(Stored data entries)
+---+
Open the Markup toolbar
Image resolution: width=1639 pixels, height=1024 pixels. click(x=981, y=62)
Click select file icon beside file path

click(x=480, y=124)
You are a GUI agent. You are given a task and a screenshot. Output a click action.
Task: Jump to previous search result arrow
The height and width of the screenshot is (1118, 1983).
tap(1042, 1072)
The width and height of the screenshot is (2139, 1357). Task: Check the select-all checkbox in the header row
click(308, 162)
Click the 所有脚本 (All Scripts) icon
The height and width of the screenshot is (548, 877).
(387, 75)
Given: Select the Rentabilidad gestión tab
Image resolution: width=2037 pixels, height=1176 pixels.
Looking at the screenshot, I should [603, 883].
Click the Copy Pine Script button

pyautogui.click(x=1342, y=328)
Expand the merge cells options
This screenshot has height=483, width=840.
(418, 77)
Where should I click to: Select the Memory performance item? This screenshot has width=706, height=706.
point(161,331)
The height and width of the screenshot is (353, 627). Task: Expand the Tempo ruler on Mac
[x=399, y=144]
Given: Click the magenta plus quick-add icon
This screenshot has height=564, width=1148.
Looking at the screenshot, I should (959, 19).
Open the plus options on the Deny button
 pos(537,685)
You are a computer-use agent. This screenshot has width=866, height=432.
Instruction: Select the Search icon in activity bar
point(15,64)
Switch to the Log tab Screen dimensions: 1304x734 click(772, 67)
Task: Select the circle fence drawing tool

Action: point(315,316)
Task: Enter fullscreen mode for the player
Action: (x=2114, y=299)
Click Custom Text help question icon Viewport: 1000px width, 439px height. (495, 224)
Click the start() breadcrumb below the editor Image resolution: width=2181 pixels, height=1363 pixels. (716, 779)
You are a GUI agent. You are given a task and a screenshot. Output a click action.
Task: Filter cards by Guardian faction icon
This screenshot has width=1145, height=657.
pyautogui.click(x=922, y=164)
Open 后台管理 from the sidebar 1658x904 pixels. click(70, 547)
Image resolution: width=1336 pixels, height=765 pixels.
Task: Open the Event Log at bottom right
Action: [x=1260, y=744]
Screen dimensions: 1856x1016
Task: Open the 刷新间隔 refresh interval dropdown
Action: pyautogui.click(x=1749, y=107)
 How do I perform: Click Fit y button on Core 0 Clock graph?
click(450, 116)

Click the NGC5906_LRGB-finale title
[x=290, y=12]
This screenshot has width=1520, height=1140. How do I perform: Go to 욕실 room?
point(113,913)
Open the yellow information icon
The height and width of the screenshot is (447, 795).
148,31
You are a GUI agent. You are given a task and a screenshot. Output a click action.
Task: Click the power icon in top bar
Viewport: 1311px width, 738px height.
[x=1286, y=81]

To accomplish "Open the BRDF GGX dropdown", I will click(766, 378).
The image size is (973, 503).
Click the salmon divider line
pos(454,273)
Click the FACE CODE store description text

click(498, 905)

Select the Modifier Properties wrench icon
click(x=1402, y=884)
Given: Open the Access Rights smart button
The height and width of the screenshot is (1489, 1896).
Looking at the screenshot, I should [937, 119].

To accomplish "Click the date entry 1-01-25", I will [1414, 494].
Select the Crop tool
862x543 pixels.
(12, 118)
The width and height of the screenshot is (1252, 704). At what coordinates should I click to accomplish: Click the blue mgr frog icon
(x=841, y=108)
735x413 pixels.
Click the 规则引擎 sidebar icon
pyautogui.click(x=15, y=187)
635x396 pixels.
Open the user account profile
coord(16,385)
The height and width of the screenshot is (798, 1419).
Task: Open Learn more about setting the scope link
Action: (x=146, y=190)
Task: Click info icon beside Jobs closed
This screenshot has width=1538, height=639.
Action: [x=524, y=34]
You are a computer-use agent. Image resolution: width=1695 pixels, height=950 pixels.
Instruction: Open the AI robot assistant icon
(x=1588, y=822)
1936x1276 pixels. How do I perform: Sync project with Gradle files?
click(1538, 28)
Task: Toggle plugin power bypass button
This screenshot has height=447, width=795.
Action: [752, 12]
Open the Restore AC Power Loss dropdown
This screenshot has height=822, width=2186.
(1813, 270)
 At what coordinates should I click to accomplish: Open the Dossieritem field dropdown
+---+
• What is being asked: Give all the records again. Match them exactly.

• Written answer:
Open the Markup toolbar
Image resolution: width=1639 pixels, height=1024 pixels. click(x=981, y=62)
Click select file icon beside file path

click(x=480, y=124)
You are a GUI agent. You are given a task and a screenshot. Output a click action.
Task: Jump to previous search result arrow
The height and width of the screenshot is (1118, 1983).
tap(1042, 1072)
The width and height of the screenshot is (2139, 1357). Task: Check the select-all checkbox in the header row
click(308, 162)
Click the 所有脚本 (All Scripts) icon
The height and width of the screenshot is (548, 877).
(387, 75)
Given: Select the Rentabilidad gestión tab
Image resolution: width=2037 pixels, height=1176 pixels.
Looking at the screenshot, I should [603, 883].
Click the Copy Pine Script button

pyautogui.click(x=1342, y=328)
Expand the merge cells options
This screenshot has height=483, width=840.
(418, 77)
Where should I click to: Select the Memory performance item? This screenshot has width=706, height=706.
point(161,331)
The height and width of the screenshot is (353, 627). Task: Expand the Tempo ruler on Mac
[x=399, y=144]
Given: Click the magenta plus quick-add icon
This screenshot has height=564, width=1148.
Looking at the screenshot, I should (959, 19).
Open the plus options on the Deny button
 pos(537,685)
You are a computer-use agent. This screenshot has width=866, height=432.
Instruction: Select the Search icon in activity bar
point(15,64)
Switch to the Log tab Screen dimensions: 1304x734 click(772, 67)
Task: Select the circle fence drawing tool

Action: point(315,316)
Task: Enter fullscreen mode for the player
Action: (x=2114, y=299)
Click Custom Text help question icon Viewport: 1000px width, 439px height. (495, 224)
Click the start() breadcrumb below the editor Image resolution: width=2181 pixels, height=1363 pixels. (716, 779)
You are a GUI agent. You are given a task and a screenshot. Output a click action.
Task: Filter cards by Guardian faction icon
This screenshot has width=1145, height=657.
pyautogui.click(x=922, y=164)
Open 后台管理 from the sidebar 1658x904 pixels. click(70, 547)
Image resolution: width=1336 pixels, height=765 pixels.
Task: Open the Event Log at bottom right
Action: [x=1260, y=744]
Screen dimensions: 1856x1016
Task: Open the 刷新间隔 refresh interval dropdown
Action: pyautogui.click(x=1749, y=107)
 How do I perform: Click Fit y button on Core 0 Clock graph?
click(450, 116)

Click the NGC5906_LRGB-finale title
[x=290, y=12]
This screenshot has width=1520, height=1140. How do I perform: Go to 욕실 room?
point(113,913)
Open the yellow information icon
The height and width of the screenshot is (447, 795).
148,31
You are a GUI agent. You are given a task and a screenshot. Output a click action.
Task: Click the power icon in top bar
Viewport: 1311px width, 738px height.
[x=1286, y=81]

To accomplish "Open the BRDF GGX dropdown", I will click(766, 378).
The image size is (973, 503).
Click the salmon divider line
pos(454,273)
Click the FACE CODE store description text

click(498, 905)

Select the Modifier Properties wrench icon
click(x=1402, y=884)
Given: Open the Access Rights smart button
The height and width of the screenshot is (1489, 1896).
Looking at the screenshot, I should [937, 119].

To accomplish "Click the date entry 1-01-25", I will [1414, 494].
Select the Crop tool
862x543 pixels.
(12, 118)
The width and height of the screenshot is (1252, 704). At what coordinates should I click to accomplish: Click the blue mgr frog icon
(x=841, y=108)
735x413 pixels.
Click the 规则引擎 sidebar icon
pyautogui.click(x=15, y=187)
635x396 pixels.
Open the user account profile
coord(16,385)
The height and width of the screenshot is (798, 1419).
Task: Open Learn more about setting the scope link
Action: (x=146, y=190)
Task: Click info icon beside Jobs closed
This screenshot has width=1538, height=639.
Action: [x=524, y=34]
You are a computer-use agent. Image resolution: width=1695 pixels, height=950 pixels.
Instruction: Open the AI robot assistant icon
(x=1588, y=822)
1936x1276 pixels. How do I perform: Sync project with Gradle files?
click(1538, 28)
Task: Toggle plugin power bypass button
This screenshot has height=447, width=795.
Action: [752, 12]
Open the Restore AC Power Loss dropdown
This screenshot has height=822, width=2186.
(1813, 270)
 At what coordinates should I click to accomplish: Open the Dossieritem field dropdown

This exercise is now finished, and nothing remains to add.